How do interest rates impact the rate of investment (I)?

A

Investment increases as interest rates fall as the cost of borrowing falls.

However, if interest rates rise, it will become more costly to borrow and there will be a greater incentive to save.

17
Q

How does access to credit impact the rate of investment(I)?

A

There will be less investment when access to credit is hindered, such as after a financial crisis when banks are unwilling to lend.

This is also dependent on the overall level of consumer saving in the economy, as greater consumer saving means banks will have more money to lend to firms.

18
Q

How do government and regulation impact the rate of investment (I)?

A

If corporation tax and business rates are lower, firms will have more money available to invest.

19
Q

How does the trade cycle impact government spending?

A

During periods of economic growth, the government will receive more tax revenue and will be able to spend more.

During recessions, governments may increase spending in order to stimulate the economy.

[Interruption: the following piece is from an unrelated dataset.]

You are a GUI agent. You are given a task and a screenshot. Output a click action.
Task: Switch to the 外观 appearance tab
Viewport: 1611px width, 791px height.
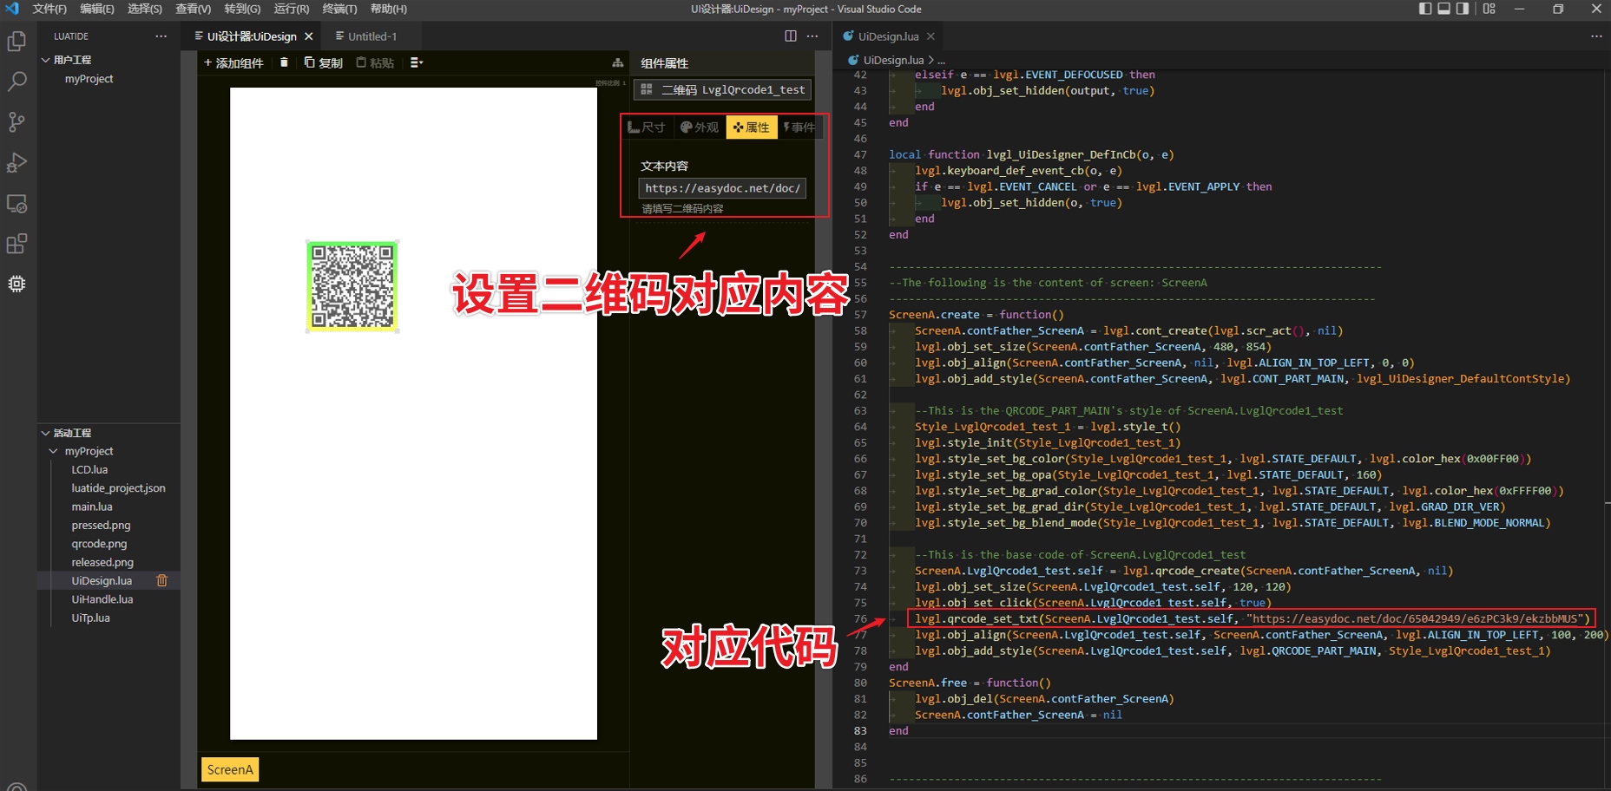coord(700,127)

Conversely, the government may try to decrease spending during periods of economic growth as the economy does not need stimulating.

20
Q

What is fiscal policy?

A

Changes in government spending and taxation that will impact Aggregate Demand.

21
Q

What is a discretionary fiscal policy?

A

One-off policy changes that are done in response to changing market conditions.

22
Q

What are automatic stabilisers?

A

These are policies that are always in place that help ease fluctuations in the economy.

Examples include corporate tax, welfare payments, and unemployment benefit.

23
Q

What is an expansionary fiscal policy?

A

An expansionary fiscal policy is one that involves an increase in government spending and therefore an increase in aggregate demand.

It may also involve reductions in taxes.

24
Q

What is a contractionary fiscal policy?

A

A contractionary fiscal policy involves cuts in government spending and tax rises. This has the effect of reducing AD, but will also reduce any government budget deficit.

25
Q

How do real incomes impact net exports?

A

If consumers’ incomes rise, they will have more money to spend on foreign imports. As a result, our net exports decreases.

26
Q

What do exchange rates impact net exports?

A

If the value of the pound relative to other currencies decreases (depreciates), there will be an increase in net exports as it will become more expensive to import and UK exports will be more competitive.

The impact of exchange rate changes depends on the currencies. For example, a change in the exchange rate with the U.S. dollar will have a greater impact as they are a major trading partner of the UK.

There must be price elasticity of demand for UK goods, or exports will not increase significantly and their value will decrease.

27
Q

How does the state of the world economy impact net exports?

A
  • If there is a recession in one of our trading partners, demand for our exports will decrease as incomes in those countries will fall.
28
Q

How does the degree of protectionism impact net exports?

A
  • If the UK imposes protectionist policies such as tariffs, we will import less and our net exports will increase.
  • However, other countries may retaliate with their own tariffs which will reduce the UK’s net exports.
29
Q

How do non-price-factors impact net exports?

A
  • Trade deals and trading blocs will impact net exports.
  • The competiveness of an economy will impact its net exports. Competitiveness can be achieved by having lower labour costs, greater efficiency and higher quality goods.